**Instructions to follow:**
Keeping every line intact, print the records that follow.

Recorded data
══════════

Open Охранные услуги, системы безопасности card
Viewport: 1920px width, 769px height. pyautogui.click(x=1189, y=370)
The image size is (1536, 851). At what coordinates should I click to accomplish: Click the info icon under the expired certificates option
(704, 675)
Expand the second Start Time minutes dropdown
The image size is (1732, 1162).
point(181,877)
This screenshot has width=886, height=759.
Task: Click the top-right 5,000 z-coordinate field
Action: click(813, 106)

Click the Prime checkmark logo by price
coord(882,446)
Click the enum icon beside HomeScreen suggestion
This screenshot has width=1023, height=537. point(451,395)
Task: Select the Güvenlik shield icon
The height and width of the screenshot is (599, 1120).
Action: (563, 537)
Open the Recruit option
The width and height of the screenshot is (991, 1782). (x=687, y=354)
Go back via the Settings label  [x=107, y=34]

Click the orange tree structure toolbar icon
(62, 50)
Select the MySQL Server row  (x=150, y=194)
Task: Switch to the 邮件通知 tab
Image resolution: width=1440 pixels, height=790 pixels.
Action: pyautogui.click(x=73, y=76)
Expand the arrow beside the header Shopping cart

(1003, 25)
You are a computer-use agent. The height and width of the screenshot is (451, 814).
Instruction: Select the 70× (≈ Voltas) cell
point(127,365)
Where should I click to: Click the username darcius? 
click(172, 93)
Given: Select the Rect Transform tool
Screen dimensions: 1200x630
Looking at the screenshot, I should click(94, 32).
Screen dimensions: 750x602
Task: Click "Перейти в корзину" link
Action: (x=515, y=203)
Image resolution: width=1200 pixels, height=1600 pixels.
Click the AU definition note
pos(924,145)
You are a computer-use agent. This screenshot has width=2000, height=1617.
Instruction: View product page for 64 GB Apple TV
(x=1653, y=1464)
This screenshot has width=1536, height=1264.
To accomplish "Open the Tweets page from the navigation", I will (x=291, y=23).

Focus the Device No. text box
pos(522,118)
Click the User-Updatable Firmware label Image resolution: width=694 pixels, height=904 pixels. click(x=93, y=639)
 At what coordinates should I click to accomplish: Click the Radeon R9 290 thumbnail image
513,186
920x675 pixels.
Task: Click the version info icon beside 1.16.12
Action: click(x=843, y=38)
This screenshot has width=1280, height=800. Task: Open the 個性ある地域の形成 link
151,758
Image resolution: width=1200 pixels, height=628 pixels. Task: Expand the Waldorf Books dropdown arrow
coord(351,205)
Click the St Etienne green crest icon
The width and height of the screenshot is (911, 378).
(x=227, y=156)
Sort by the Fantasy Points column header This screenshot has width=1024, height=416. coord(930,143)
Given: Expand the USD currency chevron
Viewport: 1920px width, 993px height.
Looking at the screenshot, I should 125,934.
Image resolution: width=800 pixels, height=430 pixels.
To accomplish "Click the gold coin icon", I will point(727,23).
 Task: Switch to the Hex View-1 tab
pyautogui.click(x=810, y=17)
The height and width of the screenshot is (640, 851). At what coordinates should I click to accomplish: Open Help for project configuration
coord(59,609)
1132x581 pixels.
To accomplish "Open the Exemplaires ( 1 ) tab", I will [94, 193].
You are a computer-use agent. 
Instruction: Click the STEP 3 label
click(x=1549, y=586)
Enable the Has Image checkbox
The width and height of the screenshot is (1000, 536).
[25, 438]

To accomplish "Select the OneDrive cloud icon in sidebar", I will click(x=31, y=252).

══════════

**Exercise response:**
Open Охранные услуги, системы безопасности card
Viewport: 1920px width, 769px height. pyautogui.click(x=1189, y=370)
The image size is (1536, 851). At what coordinates should I click to accomplish: Click the info icon under the expired certificates option
(704, 675)
Expand the second Start Time minutes dropdown
The image size is (1732, 1162).
point(181,877)
This screenshot has width=886, height=759.
Task: Click the top-right 5,000 z-coordinate field
Action: click(813, 106)

Click the Prime checkmark logo by price
coord(882,446)
Click the enum icon beside HomeScreen suggestion
This screenshot has width=1023, height=537. point(451,395)
Task: Select the Güvenlik shield icon
The height and width of the screenshot is (599, 1120).
Action: (563, 537)
Open the Recruit option
The width and height of the screenshot is (991, 1782). (x=687, y=354)
Go back via the Settings label  [x=107, y=34]

Click the orange tree structure toolbar icon
(62, 50)
Select the MySQL Server row  (x=150, y=194)
Task: Switch to the 邮件通知 tab
Image resolution: width=1440 pixels, height=790 pixels.
Action: pyautogui.click(x=73, y=76)
Expand the arrow beside the header Shopping cart

(1003, 25)
You are a computer-use agent. The height and width of the screenshot is (451, 814).
Instruction: Select the 70× (≈ Voltas) cell
point(127,365)
Where should I click to: Click the username darcius? 
click(172, 93)
Given: Select the Rect Transform tool
Screen dimensions: 1200x630
Looking at the screenshot, I should click(94, 32).
Screen dimensions: 750x602
Task: Click "Перейти в корзину" link
Action: (x=515, y=203)
Image resolution: width=1200 pixels, height=1600 pixels.
Click the AU definition note
pos(924,145)
You are a computer-use agent. This screenshot has width=2000, height=1617.
Instruction: View product page for 64 GB Apple TV
(x=1653, y=1464)
This screenshot has width=1536, height=1264.
To accomplish "Open the Tweets page from the navigation", I will (x=291, y=23).

Focus the Device No. text box
pos(522,118)
Click the User-Updatable Firmware label Image resolution: width=694 pixels, height=904 pixels. click(x=93, y=639)
 At what coordinates should I click to accomplish: Click the Radeon R9 290 thumbnail image
513,186
920x675 pixels.
Task: Click the version info icon beside 1.16.12
Action: click(x=843, y=38)
This screenshot has width=1280, height=800. Task: Open the 個性ある地域の形成 link
151,758
Image resolution: width=1200 pixels, height=628 pixels. Task: Expand the Waldorf Books dropdown arrow
coord(351,205)
Click the St Etienne green crest icon
The width and height of the screenshot is (911, 378).
(x=227, y=156)
Sort by the Fantasy Points column header This screenshot has width=1024, height=416. coord(930,143)
Given: Expand the USD currency chevron
Viewport: 1920px width, 993px height.
Looking at the screenshot, I should 125,934.
Image resolution: width=800 pixels, height=430 pixels.
To accomplish "Click the gold coin icon", I will point(727,23).
 Task: Switch to the Hex View-1 tab
pyautogui.click(x=810, y=17)
The height and width of the screenshot is (640, 851). At what coordinates should I click to accomplish: Open Help for project configuration
coord(59,609)
1132x581 pixels.
To accomplish "Open the Exemplaires ( 1 ) tab", I will [94, 193].
You are a computer-use agent. 
Instruction: Click the STEP 3 label
click(x=1549, y=586)
Enable the Has Image checkbox
The width and height of the screenshot is (1000, 536).
[25, 438]

To accomplish "Select the OneDrive cloud icon in sidebar", I will click(x=31, y=252).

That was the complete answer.